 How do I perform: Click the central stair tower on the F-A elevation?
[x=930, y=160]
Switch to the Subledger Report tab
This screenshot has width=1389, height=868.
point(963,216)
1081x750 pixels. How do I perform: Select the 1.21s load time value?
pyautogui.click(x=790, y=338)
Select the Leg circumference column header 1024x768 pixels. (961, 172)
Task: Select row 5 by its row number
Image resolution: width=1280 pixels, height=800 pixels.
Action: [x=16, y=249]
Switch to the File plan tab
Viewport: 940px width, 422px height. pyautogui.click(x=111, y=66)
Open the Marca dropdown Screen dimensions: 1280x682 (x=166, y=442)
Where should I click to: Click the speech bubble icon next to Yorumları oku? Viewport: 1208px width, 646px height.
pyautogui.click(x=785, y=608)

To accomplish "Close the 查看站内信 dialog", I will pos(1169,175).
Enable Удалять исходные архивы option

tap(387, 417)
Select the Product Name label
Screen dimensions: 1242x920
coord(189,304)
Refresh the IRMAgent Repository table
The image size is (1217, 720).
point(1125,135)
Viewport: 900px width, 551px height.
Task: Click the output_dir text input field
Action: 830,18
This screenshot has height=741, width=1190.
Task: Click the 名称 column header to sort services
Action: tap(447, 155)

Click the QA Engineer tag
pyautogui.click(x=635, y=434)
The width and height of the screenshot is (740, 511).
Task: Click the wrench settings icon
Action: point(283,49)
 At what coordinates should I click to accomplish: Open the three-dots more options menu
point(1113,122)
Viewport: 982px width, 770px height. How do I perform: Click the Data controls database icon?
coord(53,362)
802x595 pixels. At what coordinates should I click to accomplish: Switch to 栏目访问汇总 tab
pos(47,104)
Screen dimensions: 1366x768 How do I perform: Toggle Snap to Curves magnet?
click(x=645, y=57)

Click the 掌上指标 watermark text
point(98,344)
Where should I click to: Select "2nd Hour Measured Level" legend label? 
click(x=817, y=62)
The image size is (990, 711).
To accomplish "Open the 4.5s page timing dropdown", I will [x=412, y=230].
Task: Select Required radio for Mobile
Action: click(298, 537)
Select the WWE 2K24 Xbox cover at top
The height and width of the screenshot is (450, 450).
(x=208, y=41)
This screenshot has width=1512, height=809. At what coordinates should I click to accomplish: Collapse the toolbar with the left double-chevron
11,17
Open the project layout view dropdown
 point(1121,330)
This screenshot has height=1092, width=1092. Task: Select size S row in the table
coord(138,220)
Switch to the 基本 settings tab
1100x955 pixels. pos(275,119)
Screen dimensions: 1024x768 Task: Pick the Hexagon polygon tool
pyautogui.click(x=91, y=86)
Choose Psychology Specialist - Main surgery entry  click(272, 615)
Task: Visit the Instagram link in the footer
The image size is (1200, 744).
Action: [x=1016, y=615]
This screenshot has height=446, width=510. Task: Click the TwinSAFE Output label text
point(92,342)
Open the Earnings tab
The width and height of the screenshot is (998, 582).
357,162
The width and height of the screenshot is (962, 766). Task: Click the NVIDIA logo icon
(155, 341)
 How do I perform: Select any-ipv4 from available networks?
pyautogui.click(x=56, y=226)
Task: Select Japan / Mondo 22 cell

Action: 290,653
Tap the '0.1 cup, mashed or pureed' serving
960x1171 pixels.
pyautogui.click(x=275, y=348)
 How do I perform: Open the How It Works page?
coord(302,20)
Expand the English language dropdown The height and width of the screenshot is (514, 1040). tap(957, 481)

== == ==

ASSIGNMENT: Repeat the data above exactly.

RESPONSE BELOW:
 How do I perform: Click the central stair tower on the F-A elevation?
[x=930, y=160]
Switch to the Subledger Report tab
This screenshot has width=1389, height=868.
point(963,216)
1081x750 pixels. How do I perform: Select the 1.21s load time value?
pyautogui.click(x=790, y=338)
Select the Leg circumference column header 1024x768 pixels. (961, 172)
Task: Select row 5 by its row number
Image resolution: width=1280 pixels, height=800 pixels.
Action: [x=16, y=249]
Switch to the File plan tab
Viewport: 940px width, 422px height. pyautogui.click(x=111, y=66)
Open the Marca dropdown Screen dimensions: 1280x682 (x=166, y=442)
Where should I click to: Click the speech bubble icon next to Yorumları oku? Viewport: 1208px width, 646px height.
pyautogui.click(x=785, y=608)

To accomplish "Close the 查看站内信 dialog", I will pos(1169,175).
Enable Удалять исходные архивы option

tap(387, 417)
Select the Product Name label
Screen dimensions: 1242x920
coord(189,304)
Refresh the IRMAgent Repository table
The image size is (1217, 720).
point(1125,135)
Viewport: 900px width, 551px height.
Task: Click the output_dir text input field
Action: 830,18
This screenshot has height=741, width=1190.
Task: Click the 名称 column header to sort services
Action: tap(447, 155)

Click the QA Engineer tag
pyautogui.click(x=635, y=434)
The width and height of the screenshot is (740, 511).
Task: Click the wrench settings icon
Action: point(283,49)
 At what coordinates should I click to accomplish: Open the three-dots more options menu
point(1113,122)
Viewport: 982px width, 770px height. How do I perform: Click the Data controls database icon?
coord(53,362)
802x595 pixels. At what coordinates should I click to accomplish: Switch to 栏目访问汇总 tab
pos(47,104)
Screen dimensions: 1366x768 How do I perform: Toggle Snap to Curves magnet?
click(x=645, y=57)

Click the 掌上指标 watermark text
point(98,344)
Where should I click to: Select "2nd Hour Measured Level" legend label? 
click(x=817, y=62)
The image size is (990, 711).
To accomplish "Open the 4.5s page timing dropdown", I will [x=412, y=230].
Task: Select Required radio for Mobile
Action: click(298, 537)
Select the WWE 2K24 Xbox cover at top
The height and width of the screenshot is (450, 450).
(x=208, y=41)
This screenshot has width=1512, height=809. At what coordinates should I click to accomplish: Collapse the toolbar with the left double-chevron
11,17
Open the project layout view dropdown
 point(1121,330)
This screenshot has height=1092, width=1092. Task: Select size S row in the table
coord(138,220)
Switch to the 基本 settings tab
1100x955 pixels. pos(275,119)
Screen dimensions: 1024x768 Task: Pick the Hexagon polygon tool
pyautogui.click(x=91, y=86)
Choose Psychology Specialist - Main surgery entry  click(272, 615)
Task: Visit the Instagram link in the footer
The image size is (1200, 744).
Action: [x=1016, y=615]
This screenshot has height=446, width=510. Task: Click the TwinSAFE Output label text
point(92,342)
Open the Earnings tab
The width and height of the screenshot is (998, 582).
357,162
The width and height of the screenshot is (962, 766). Task: Click the NVIDIA logo icon
(155, 341)
 How do I perform: Select any-ipv4 from available networks?
pyautogui.click(x=56, y=226)
Task: Select Japan / Mondo 22 cell

Action: 290,653
Tap the '0.1 cup, mashed or pureed' serving
960x1171 pixels.
pyautogui.click(x=275, y=348)
 How do I perform: Open the How It Works page?
coord(302,20)
Expand the English language dropdown The height and width of the screenshot is (514, 1040). tap(957, 481)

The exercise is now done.